Theresia van der Pant

Fluitspeelster (1951) • Brons (3 gietsels) • 44 x 17 x 16 cm

Herkomst: Kunsthandel M.L. de Boer, Amsterdam • Collectie M. de Smet

Literatuur: R. van der Linden, R. van Put, ‘Theresia van der Pant, Beeldhouwster/Sculptress.’, Amsterdam 1989, p. 53

Dit beeld was te koop • Verkocht

Na de Rijksakademie ging Van der Pant in de leer bij de Belgische meester Oscar Jespers (1887-1979). Jespers was een internationaal georiënteerde beeldhouwer die door de jaren verschillende paden had bewandeld: primitief, abstract, art deco, kubistisch, expressionistisch en klassiek monumentaal. Hij had voorkeur voor een gesloten opbouw van het beeld, met eerbied voor het organisch gegroeide materiaal waaruit het gehouwen is. Het leeuwendeel van zijn oeuvre hakte Jespers in steen. Van der Pant, die zelf ook meer hakker dan modelleur was, leerde van Jespers beter te kijken en over het effect van licht op vorm. Een gladde vorm vangt het licht heel anders dan een verbrokkelde vorm. Contrast tussen beiden bleef Van der Pant in haar hele oeuvre gebruiken.

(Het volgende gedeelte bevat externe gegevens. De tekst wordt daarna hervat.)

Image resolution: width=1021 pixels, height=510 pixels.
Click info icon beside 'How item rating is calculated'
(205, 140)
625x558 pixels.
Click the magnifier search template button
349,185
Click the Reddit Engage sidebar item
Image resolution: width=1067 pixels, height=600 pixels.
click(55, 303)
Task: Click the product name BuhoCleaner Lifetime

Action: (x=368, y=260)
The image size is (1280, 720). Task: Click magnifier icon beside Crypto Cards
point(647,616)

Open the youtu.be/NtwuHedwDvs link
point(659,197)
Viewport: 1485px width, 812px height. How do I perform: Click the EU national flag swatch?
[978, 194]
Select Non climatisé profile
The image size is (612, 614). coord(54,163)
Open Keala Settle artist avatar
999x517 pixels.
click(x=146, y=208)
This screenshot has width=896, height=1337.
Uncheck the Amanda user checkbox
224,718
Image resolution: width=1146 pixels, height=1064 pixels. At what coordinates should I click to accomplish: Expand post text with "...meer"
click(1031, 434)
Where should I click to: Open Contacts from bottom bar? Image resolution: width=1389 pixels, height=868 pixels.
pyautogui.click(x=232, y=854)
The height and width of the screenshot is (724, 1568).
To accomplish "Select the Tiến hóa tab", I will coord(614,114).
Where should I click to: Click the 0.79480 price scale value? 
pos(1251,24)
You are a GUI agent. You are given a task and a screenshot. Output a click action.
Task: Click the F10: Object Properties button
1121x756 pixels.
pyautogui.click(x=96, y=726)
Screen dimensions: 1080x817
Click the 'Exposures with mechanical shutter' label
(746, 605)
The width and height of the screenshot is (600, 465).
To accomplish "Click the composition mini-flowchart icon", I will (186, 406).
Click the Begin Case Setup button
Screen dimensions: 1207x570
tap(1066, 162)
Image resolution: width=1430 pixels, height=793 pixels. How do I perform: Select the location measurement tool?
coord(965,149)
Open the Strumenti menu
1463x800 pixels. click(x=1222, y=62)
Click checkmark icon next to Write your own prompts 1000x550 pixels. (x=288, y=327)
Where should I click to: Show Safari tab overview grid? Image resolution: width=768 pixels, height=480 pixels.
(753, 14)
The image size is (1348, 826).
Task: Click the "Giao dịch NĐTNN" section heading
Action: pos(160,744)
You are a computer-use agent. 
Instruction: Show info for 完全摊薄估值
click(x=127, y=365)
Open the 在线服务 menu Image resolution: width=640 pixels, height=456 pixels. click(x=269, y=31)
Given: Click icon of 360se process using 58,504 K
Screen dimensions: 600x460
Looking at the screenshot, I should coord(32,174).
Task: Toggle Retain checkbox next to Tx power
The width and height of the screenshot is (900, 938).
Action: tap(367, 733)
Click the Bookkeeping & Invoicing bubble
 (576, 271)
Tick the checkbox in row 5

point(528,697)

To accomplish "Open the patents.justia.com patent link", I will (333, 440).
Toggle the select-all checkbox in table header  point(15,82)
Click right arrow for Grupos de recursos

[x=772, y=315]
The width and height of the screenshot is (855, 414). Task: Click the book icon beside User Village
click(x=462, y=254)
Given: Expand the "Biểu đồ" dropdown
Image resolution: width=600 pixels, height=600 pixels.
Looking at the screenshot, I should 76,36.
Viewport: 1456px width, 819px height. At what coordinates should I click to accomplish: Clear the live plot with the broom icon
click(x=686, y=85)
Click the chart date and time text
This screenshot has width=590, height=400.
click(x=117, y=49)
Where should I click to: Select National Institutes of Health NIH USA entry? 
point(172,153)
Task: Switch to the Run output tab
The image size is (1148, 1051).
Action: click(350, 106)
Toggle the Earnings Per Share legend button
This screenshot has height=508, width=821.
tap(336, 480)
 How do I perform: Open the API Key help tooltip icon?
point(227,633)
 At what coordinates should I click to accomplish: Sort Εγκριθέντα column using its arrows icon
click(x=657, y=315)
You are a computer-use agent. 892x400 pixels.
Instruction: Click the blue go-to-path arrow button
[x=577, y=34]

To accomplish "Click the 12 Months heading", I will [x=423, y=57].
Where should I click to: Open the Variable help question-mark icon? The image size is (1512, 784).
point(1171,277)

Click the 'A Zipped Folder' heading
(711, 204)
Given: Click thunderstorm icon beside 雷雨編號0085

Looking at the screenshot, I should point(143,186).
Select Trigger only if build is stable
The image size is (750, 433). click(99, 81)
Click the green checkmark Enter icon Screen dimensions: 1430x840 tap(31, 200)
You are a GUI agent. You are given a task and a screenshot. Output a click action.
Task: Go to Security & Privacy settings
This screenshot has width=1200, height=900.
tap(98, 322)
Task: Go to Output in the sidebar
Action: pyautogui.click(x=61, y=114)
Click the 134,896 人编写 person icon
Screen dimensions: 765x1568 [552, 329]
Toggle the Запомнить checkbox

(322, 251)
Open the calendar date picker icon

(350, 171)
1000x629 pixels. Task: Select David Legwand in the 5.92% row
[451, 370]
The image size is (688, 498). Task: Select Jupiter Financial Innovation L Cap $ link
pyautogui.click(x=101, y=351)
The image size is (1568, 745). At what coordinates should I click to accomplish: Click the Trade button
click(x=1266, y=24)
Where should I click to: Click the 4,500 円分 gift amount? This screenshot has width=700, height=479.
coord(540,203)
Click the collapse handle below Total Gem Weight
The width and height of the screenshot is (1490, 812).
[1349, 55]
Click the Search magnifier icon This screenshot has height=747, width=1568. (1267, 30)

In de aanloop naar Van der Pants Vlaamse leergang, was Jespers zelf geleidelijk aan klassieker gaan werken. Dat kwam doordat hij van overheidswege opdrachten kreeg voor monumentale reliëfs. In 1945 begon Jespers een reeks vrouwenfiguren in brons die minder realistisch zijn uitgewerkt. De volumes werden in vrijheid tegen elkaar afgewogen en verbeelden de vrouw als een mythe van vruchtbaarheid en harmonie. Van der Pant bleef niet onberoerd door de serie. In het najaar van 1951, eenmaal terug in Amsterdam, maakte zij ook een vrouwenfiguur in brons: Fluitspeelster

Het beeld is bescheidener van formaat dan de vrouwen van Jespers. Ze heeft niet getracht de natuur na te bootsen; gezichtsuitdrukking, plooivallen of andere onbelangrijke details zijn achterwege gelaten. De volle, haast geometrische vormen van de hoed, jurk en het lichaam, vloeien met zachte rondingen in elkaar over, waardoor ze een evenwicht bereiken. Er zit spanning in, maar de algehele indruk is ingetogen. Het beeld geeft blijk van Jespers’ opvatting dat een beeld de ruimte om zich heen aan zich dient te binden door er weerstand aan te bieden. Het mag zich er niet in uitstrekken, maar moet streng zijn eigen wereld afbakenen.